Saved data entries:
○ ○ ○ ○ ○ ○ ○
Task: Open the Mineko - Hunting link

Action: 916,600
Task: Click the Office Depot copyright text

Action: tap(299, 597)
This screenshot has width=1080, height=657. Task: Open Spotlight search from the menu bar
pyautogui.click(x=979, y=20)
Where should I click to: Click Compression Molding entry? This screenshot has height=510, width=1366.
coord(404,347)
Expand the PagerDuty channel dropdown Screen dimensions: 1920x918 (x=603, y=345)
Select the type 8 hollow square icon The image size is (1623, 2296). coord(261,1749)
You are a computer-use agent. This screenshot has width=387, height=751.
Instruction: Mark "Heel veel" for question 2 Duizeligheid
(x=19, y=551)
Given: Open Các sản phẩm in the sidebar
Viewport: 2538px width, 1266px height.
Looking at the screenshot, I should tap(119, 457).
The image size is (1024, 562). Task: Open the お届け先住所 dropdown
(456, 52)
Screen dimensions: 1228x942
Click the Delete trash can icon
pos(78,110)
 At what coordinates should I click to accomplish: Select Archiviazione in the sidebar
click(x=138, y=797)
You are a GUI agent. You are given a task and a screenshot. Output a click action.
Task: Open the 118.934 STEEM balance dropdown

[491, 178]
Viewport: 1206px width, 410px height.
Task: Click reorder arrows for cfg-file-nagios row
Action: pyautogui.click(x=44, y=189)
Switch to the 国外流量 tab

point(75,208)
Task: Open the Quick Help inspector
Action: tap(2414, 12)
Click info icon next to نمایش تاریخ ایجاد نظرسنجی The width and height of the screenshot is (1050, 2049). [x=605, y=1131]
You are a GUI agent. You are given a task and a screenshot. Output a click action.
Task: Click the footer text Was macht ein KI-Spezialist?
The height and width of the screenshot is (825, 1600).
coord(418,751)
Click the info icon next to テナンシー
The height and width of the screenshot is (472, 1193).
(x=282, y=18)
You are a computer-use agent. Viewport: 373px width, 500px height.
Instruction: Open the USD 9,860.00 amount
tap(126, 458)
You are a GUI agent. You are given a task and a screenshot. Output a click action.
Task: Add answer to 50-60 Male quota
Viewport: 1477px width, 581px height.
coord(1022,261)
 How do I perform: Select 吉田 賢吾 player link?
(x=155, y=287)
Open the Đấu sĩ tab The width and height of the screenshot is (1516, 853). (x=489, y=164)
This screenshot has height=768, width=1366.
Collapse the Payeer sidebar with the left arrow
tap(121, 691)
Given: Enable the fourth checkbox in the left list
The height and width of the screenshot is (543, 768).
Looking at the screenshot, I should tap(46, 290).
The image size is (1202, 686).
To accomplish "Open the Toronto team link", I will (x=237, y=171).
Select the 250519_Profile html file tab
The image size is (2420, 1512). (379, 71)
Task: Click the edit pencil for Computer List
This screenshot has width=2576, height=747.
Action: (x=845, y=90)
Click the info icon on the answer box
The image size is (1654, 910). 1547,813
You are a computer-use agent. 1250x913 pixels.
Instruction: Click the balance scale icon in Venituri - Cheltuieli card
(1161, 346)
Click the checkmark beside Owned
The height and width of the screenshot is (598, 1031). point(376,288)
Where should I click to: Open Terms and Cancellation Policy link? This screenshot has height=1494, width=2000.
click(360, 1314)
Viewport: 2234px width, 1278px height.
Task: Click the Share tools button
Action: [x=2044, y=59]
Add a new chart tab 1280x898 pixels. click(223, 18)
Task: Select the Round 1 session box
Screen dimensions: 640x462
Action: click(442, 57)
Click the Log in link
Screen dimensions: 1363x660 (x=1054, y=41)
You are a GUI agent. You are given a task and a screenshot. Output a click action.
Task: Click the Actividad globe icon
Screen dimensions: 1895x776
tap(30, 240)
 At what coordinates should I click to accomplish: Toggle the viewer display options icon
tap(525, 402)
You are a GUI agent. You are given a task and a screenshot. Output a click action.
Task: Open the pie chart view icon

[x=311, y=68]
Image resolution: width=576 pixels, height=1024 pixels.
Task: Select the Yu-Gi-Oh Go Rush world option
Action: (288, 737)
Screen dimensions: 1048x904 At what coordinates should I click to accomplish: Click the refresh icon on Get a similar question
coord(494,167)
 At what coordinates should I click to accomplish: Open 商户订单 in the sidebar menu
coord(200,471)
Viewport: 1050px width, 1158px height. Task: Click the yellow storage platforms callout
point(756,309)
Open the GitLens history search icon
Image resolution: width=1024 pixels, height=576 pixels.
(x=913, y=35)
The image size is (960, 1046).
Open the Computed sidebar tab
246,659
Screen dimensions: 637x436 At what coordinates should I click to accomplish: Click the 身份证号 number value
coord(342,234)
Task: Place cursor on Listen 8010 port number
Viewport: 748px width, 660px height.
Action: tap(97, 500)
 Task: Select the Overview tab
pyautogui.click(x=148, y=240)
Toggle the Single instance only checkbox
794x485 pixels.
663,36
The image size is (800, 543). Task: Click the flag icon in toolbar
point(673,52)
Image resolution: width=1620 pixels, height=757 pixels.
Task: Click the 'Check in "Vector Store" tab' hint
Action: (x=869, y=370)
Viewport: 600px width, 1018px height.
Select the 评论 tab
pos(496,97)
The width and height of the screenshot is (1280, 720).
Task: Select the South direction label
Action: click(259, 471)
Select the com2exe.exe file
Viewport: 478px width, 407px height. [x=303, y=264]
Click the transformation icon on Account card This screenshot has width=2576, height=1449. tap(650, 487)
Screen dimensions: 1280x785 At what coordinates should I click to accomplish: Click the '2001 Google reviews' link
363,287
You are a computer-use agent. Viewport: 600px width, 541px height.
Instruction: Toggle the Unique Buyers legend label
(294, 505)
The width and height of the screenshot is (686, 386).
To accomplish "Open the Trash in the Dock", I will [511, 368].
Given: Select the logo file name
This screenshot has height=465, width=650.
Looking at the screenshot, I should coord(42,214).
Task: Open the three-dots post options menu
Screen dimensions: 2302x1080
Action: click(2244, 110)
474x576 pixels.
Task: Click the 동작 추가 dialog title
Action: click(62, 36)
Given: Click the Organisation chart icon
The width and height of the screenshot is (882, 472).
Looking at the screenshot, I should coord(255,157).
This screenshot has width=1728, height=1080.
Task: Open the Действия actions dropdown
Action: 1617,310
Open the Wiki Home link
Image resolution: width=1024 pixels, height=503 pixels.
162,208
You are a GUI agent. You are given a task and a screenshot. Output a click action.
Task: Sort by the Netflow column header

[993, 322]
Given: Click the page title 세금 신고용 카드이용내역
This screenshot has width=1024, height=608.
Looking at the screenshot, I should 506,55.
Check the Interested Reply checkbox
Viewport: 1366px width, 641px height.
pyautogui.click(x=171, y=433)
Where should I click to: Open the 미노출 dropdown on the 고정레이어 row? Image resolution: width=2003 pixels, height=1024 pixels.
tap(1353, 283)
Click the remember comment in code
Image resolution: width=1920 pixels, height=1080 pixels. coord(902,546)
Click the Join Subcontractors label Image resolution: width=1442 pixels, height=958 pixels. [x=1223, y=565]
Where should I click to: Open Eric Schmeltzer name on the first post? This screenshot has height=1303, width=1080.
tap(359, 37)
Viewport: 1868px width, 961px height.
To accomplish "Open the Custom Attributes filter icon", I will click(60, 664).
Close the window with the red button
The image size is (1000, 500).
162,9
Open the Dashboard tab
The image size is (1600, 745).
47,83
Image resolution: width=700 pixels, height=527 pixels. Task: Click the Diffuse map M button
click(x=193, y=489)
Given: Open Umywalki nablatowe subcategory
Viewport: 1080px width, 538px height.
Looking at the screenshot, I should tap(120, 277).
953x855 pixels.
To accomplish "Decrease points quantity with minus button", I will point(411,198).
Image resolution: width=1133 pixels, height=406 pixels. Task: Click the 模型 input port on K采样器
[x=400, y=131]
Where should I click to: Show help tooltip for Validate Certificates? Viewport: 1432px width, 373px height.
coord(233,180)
○ ○ ○ ○ ○ ○ ○
■ WHAT TO WORK ON
Rewrite all of the records above, replacing each occurrence of "GUI agent" with "interface agent" and leaving everything else unchanged.

■ EXERCISE SOLUTION
Task: Open the Mineko - Hunting link

Action: 916,600
Task: Click the Office Depot copyright text

Action: tap(299, 597)
This screenshot has width=1080, height=657. Task: Open Spotlight search from the menu bar
pyautogui.click(x=979, y=20)
Where should I click to: Click Compression Molding entry? This screenshot has height=510, width=1366.
coord(404,347)
Expand the PagerDuty channel dropdown Screen dimensions: 1920x918 (x=603, y=345)
Select the type 8 hollow square icon The image size is (1623, 2296). coord(261,1749)
You are a computer-use agent. This screenshot has width=387, height=751.
Instruction: Mark "Heel veel" for question 2 Duizeligheid
(x=19, y=551)
Given: Open Các sản phẩm in the sidebar
Viewport: 2538px width, 1266px height.
Looking at the screenshot, I should tap(119, 457).
The image size is (1024, 562). Task: Open the お届け先住所 dropdown
(456, 52)
Screen dimensions: 1228x942
Click the Delete trash can icon
pos(78,110)
 At what coordinates should I click to accomplish: Select Archiviazione in the sidebar
click(x=138, y=797)
You are a interface agent. You are given a task and a screenshot. Output a click action.
Task: Open the 118.934 STEEM balance dropdown

[491, 178]
Viewport: 1206px width, 410px height.
Task: Click reorder arrows for cfg-file-nagios row
Action: pyautogui.click(x=44, y=189)
Switch to the 国外流量 tab

point(75,208)
Task: Open the Quick Help inspector
Action: tap(2414, 12)
Click info icon next to نمایش تاریخ ایجاد نظرسنجی The width and height of the screenshot is (1050, 2049). [x=605, y=1131]
You are a interface agent. You are given a task and a screenshot. Output a click action.
Task: Click the footer text Was macht ein KI-Spezialist?
The height and width of the screenshot is (825, 1600).
coord(418,751)
Click the info icon next to テナンシー
The height and width of the screenshot is (472, 1193).
(x=282, y=18)
You are a computer-use agent. Viewport: 373px width, 500px height.
Instruction: Open the USD 9,860.00 amount
tap(126, 458)
You are a interface agent. You are given a task and a screenshot. Output a click action.
Task: Add answer to 50-60 Male quota
Viewport: 1477px width, 581px height.
coord(1022,261)
 How do I perform: Select 吉田 賢吾 player link?
(x=155, y=287)
Open the Đấu sĩ tab The width and height of the screenshot is (1516, 853). (x=489, y=164)
This screenshot has height=768, width=1366.
Collapse the Payeer sidebar with the left arrow
tap(121, 691)
Given: Enable the fourth checkbox in the left list
The height and width of the screenshot is (543, 768).
Looking at the screenshot, I should tap(46, 290).
The image size is (1202, 686).
To accomplish "Open the Toronto team link", I will (x=237, y=171).
Select the 250519_Profile html file tab
The image size is (2420, 1512). (379, 71)
Task: Click the edit pencil for Computer List
This screenshot has width=2576, height=747.
Action: (x=845, y=90)
Click the info icon on the answer box
The image size is (1654, 910). 1547,813
You are a computer-use agent. 1250x913 pixels.
Instruction: Click the balance scale icon in Venituri - Cheltuieli card
(1161, 346)
Click the checkmark beside Owned
The height and width of the screenshot is (598, 1031). point(376,288)
Where should I click to: Open Terms and Cancellation Policy link? This screenshot has height=1494, width=2000.
click(360, 1314)
Viewport: 2234px width, 1278px height.
Task: Click the Share tools button
Action: [x=2044, y=59]
Add a new chart tab 1280x898 pixels. click(223, 18)
Task: Select the Round 1 session box
Screen dimensions: 640x462
Action: click(442, 57)
Click the Log in link
Screen dimensions: 1363x660 (x=1054, y=41)
You are a interface agent. You are given a task and a screenshot. Output a click action.
Task: Click the Actividad globe icon
Screen dimensions: 1895x776
tap(30, 240)
 At what coordinates should I click to accomplish: Toggle the viewer display options icon
tap(525, 402)
You are a interface agent. You are given a task and a screenshot. Output a click action.
Task: Open the pie chart view icon

[x=311, y=68]
Image resolution: width=576 pixels, height=1024 pixels.
Task: Select the Yu-Gi-Oh Go Rush world option
Action: (288, 737)
Screen dimensions: 1048x904 At what coordinates should I click to accomplish: Click the refresh icon on Get a similar question
coord(494,167)
 At what coordinates should I click to accomplish: Open 商户订单 in the sidebar menu
coord(200,471)
Viewport: 1050px width, 1158px height. Task: Click the yellow storage platforms callout
point(756,309)
Open the GitLens history search icon
Image resolution: width=1024 pixels, height=576 pixels.
(x=913, y=35)
The image size is (960, 1046).
Open the Computed sidebar tab
246,659
Screen dimensions: 637x436 At what coordinates should I click to accomplish: Click the 身份证号 number value
coord(342,234)
Task: Place cursor on Listen 8010 port number
Viewport: 748px width, 660px height.
Action: tap(97, 500)
 Task: Select the Overview tab
pyautogui.click(x=148, y=240)
Toggle the Single instance only checkbox
794x485 pixels.
663,36
The image size is (800, 543). Task: Click the flag icon in toolbar
point(673,52)
Image resolution: width=1620 pixels, height=757 pixels.
Task: Click the 'Check in "Vector Store" tab' hint
Action: (x=869, y=370)
Viewport: 600px width, 1018px height.
Select the 评论 tab
pos(496,97)
The width and height of the screenshot is (1280, 720).
Task: Select the South direction label
Action: click(259, 471)
Select the com2exe.exe file
Viewport: 478px width, 407px height. [x=303, y=264]
Click the transformation icon on Account card This screenshot has width=2576, height=1449. tap(650, 487)
Screen dimensions: 1280x785 At what coordinates should I click to accomplish: Click the '2001 Google reviews' link
363,287
You are a computer-use agent. Viewport: 600px width, 541px height.
Instruction: Toggle the Unique Buyers legend label
(294, 505)
The width and height of the screenshot is (686, 386).
To accomplish "Open the Trash in the Dock", I will [511, 368].
Given: Select the logo file name
This screenshot has height=465, width=650.
Looking at the screenshot, I should coord(42,214).
Task: Open the three-dots post options menu
Screen dimensions: 2302x1080
Action: click(2244, 110)
474x576 pixels.
Task: Click the 동작 추가 dialog title
Action: click(62, 36)
Given: Click the Organisation chart icon
The width and height of the screenshot is (882, 472).
Looking at the screenshot, I should coord(255,157).
This screenshot has width=1728, height=1080.
Task: Open the Действия actions dropdown
Action: 1617,310
Open the Wiki Home link
Image resolution: width=1024 pixels, height=503 pixels.
162,208
You are a interface agent. You are given a task and a screenshot. Output a click action.
Task: Sort by the Netflow column header

[993, 322]
Given: Click the page title 세금 신고용 카드이용내역
This screenshot has width=1024, height=608.
Looking at the screenshot, I should 506,55.
Check the Interested Reply checkbox
Viewport: 1366px width, 641px height.
pyautogui.click(x=171, y=433)
Where should I click to: Open the 미노출 dropdown on the 고정레이어 row? Image resolution: width=2003 pixels, height=1024 pixels.
tap(1353, 283)
Click the remember comment in code
Image resolution: width=1920 pixels, height=1080 pixels. coord(902,546)
Click the Join Subcontractors label Image resolution: width=1442 pixels, height=958 pixels. [x=1223, y=565]
Where should I click to: Open Eric Schmeltzer name on the first post? This screenshot has height=1303, width=1080.
tap(359, 37)
Viewport: 1868px width, 961px height.
To accomplish "Open the Custom Attributes filter icon", I will click(60, 664).
Close the window with the red button
The image size is (1000, 500).
162,9
Open the Dashboard tab
The image size is (1600, 745).
47,83
Image resolution: width=700 pixels, height=527 pixels. Task: Click the Diffuse map M button
click(x=193, y=489)
Given: Open Umywalki nablatowe subcategory
Viewport: 1080px width, 538px height.
Looking at the screenshot, I should tap(120, 277).
953x855 pixels.
To accomplish "Decrease points quantity with minus button", I will point(411,198).
Image resolution: width=1133 pixels, height=406 pixels. Task: Click the 模型 input port on K采样器
[x=400, y=131]
Where should I click to: Show help tooltip for Validate Certificates? Viewport: 1432px width, 373px height.
coord(233,180)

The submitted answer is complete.